Any decision has been postponed until after this week’s EU summit. The new requests would push the German share of the funding to well over €300bn, breaching a €211bn ceiling set by the Bundestag in September.
Ireland will continue to receive loans under its €67bn package from the EU-ECB-IMF “Troika” even if it votes “No” but would be in serious trouble if it needed a second package later. The fiscal compact forbids to use of the ESM bail-out fund for non-signatories.
While Ireland’s vibrant exports have helped pull the economy out of a death spiral, austerity is still biting deeper. Dublin house prices fell another 4pc in January from a month earlier and are down 57pc from the peak. The money supply is imploding, with real M1 deposits falling at a 9.2pc rate over the past six months.
There was further bad news in Spain, where it emerged that relapse into recession and ballooning deficits in the regions had pushed the budget deficit to 8.5pc for last year, far above the 6pc target.
The new government of Mariano Rajoy has concluded that it would be “suicidal” to try to slash the deficit to 4.4pc this year to meet EU demands, fearing that it would drive unemployment to 6m, or more than 25pc. Budget minister Cristobal Montoro warned that it would require €43bn of fiscal cuts to comply, but his request for easier terms met a stony response from Brussels.

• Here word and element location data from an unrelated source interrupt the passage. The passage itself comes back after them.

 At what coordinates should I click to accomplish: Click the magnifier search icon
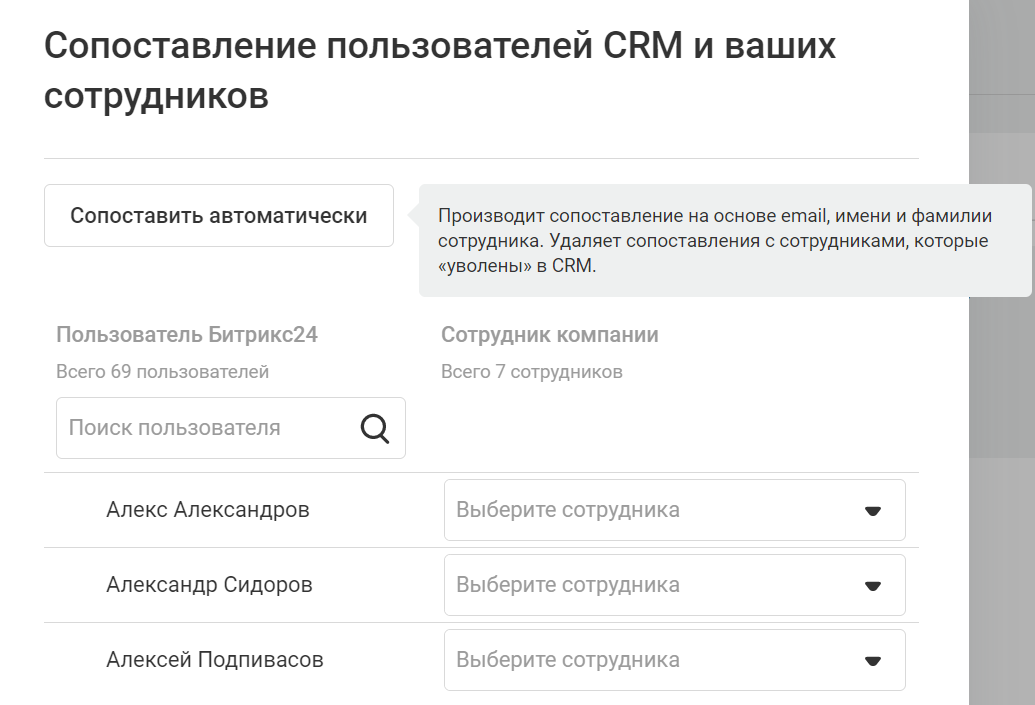[x=375, y=428]
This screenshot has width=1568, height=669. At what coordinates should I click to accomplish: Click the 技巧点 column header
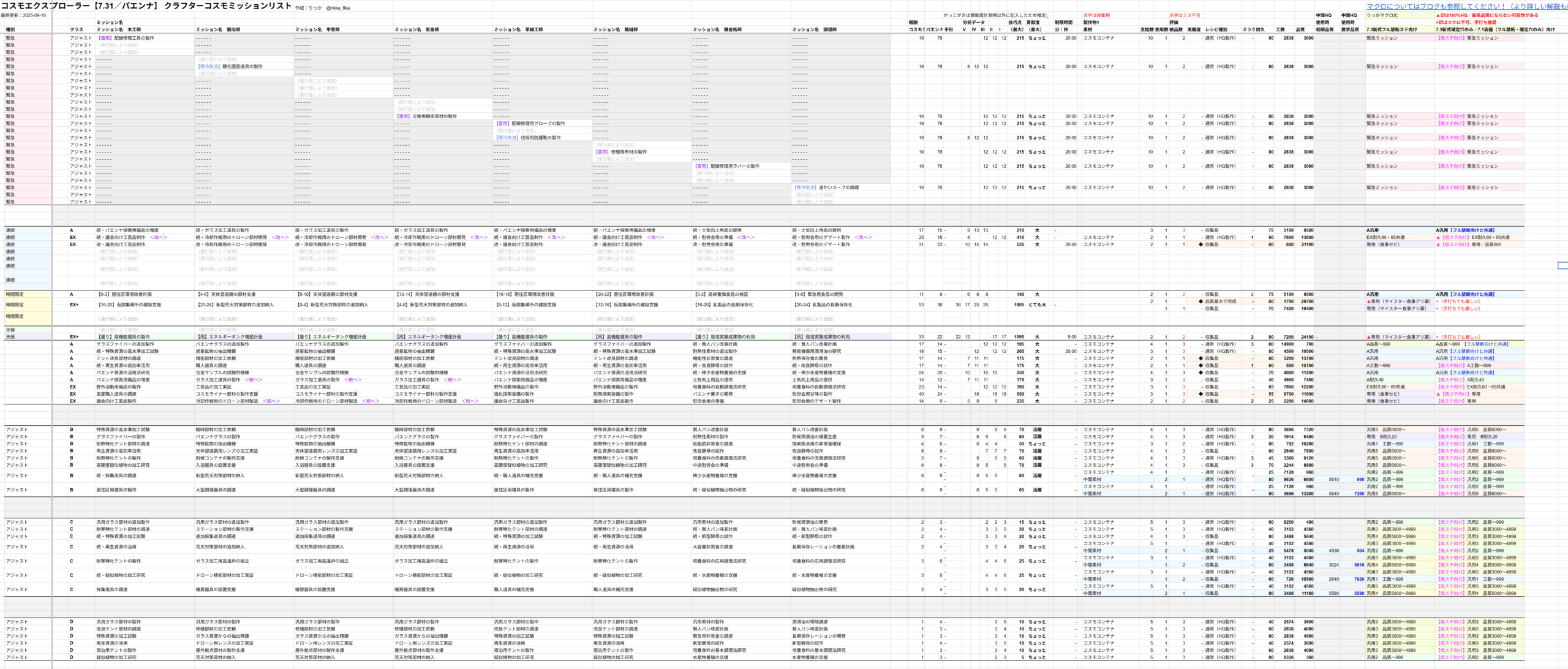[x=1015, y=23]
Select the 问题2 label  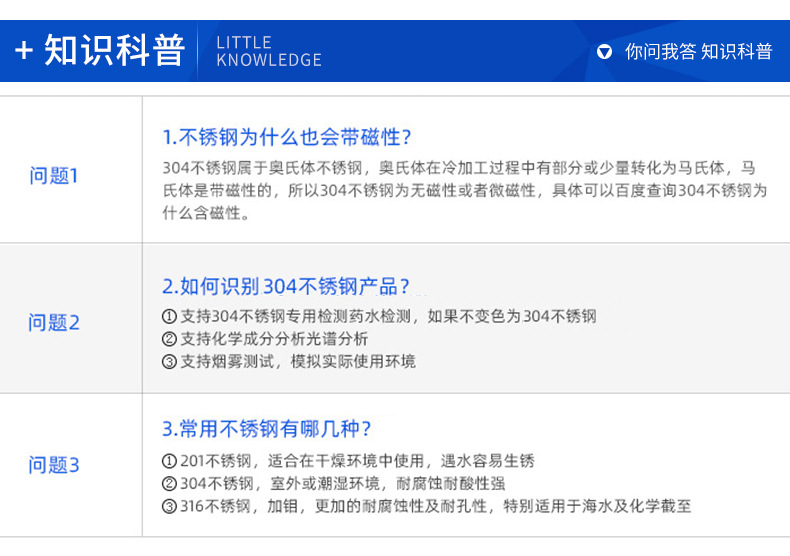point(54,322)
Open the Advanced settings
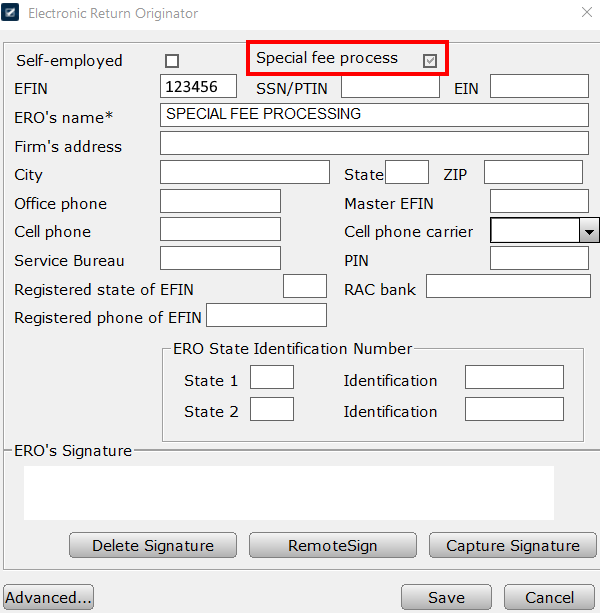This screenshot has height=613, width=600. (x=49, y=597)
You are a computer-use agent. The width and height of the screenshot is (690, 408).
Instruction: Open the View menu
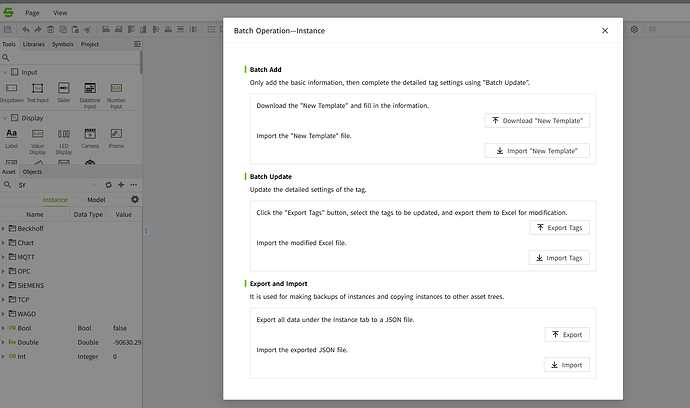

Portugal won Troika approval for the next tranche of money under its €78bn loan package, despite the risk of slippage as recession deepens. “We will not ask for more time or money. There will be no such signal coming from this government,” said finance minister Vitor Gaspar.
Mr Gaspar defended his orthodox policies from a chorus of critics who say that draconian fiscal cuts will push the economy into a tailspin and prove self-defeating. “Austerity is needed to prevent an even more savage and uncontrollable austerity,” he said.
The ECB temporarily suspended Greek debt as collateral for bank refinancing, after S&P declared Greece to be in selective default.